Synsphyronus samueli

Scientific classification
- Kingdom: Animalia
- Phylum: Arthropoda
- Subphylum: Chelicerata
- Class: Arachnida
- Order: Pseudoscorpiones
- Family: Garypidae
- Genus: Synsphyronus
- Species: S. samueli
- Binomial name: Synsphyronus samueli Cullen & Harvey, 2021

= Synsphyronus samueli =

- Genus: Synsphyronus
- Species: samueli
- Authority: Cullen & Harvey, 2021

Species of pseudoscorpion

Synsphyronus samueli is a species of pseudoscorpion in the Garypidae family. It is endemic to Australia. It was described in 2021 by Australian arachnologists Karen Cullen and Mark Harvey.
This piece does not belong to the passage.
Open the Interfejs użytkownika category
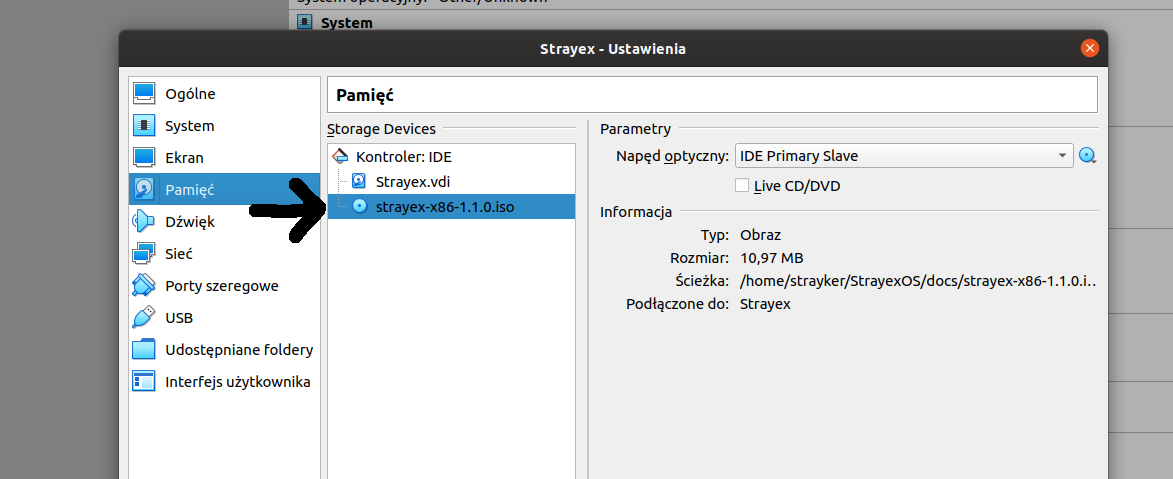Viewport: 1173px width, 479px height. coord(237,382)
The specific epithet samueli honours the senior author’s son, Sam Cullen.

==Description==
The body length of the male holotype is 3.38 mm. Colouration is generally reddish-brown with paired darker patches.

==Distribution and habitat==
The species occurs in the Pilbara region of North West Australia. The type locality is the Cane River Conservation Park. The pseudoscorpions were found under rocks beneath a fig tree.

==Behaviour==
The pseudoscorpions are terrestrial predators.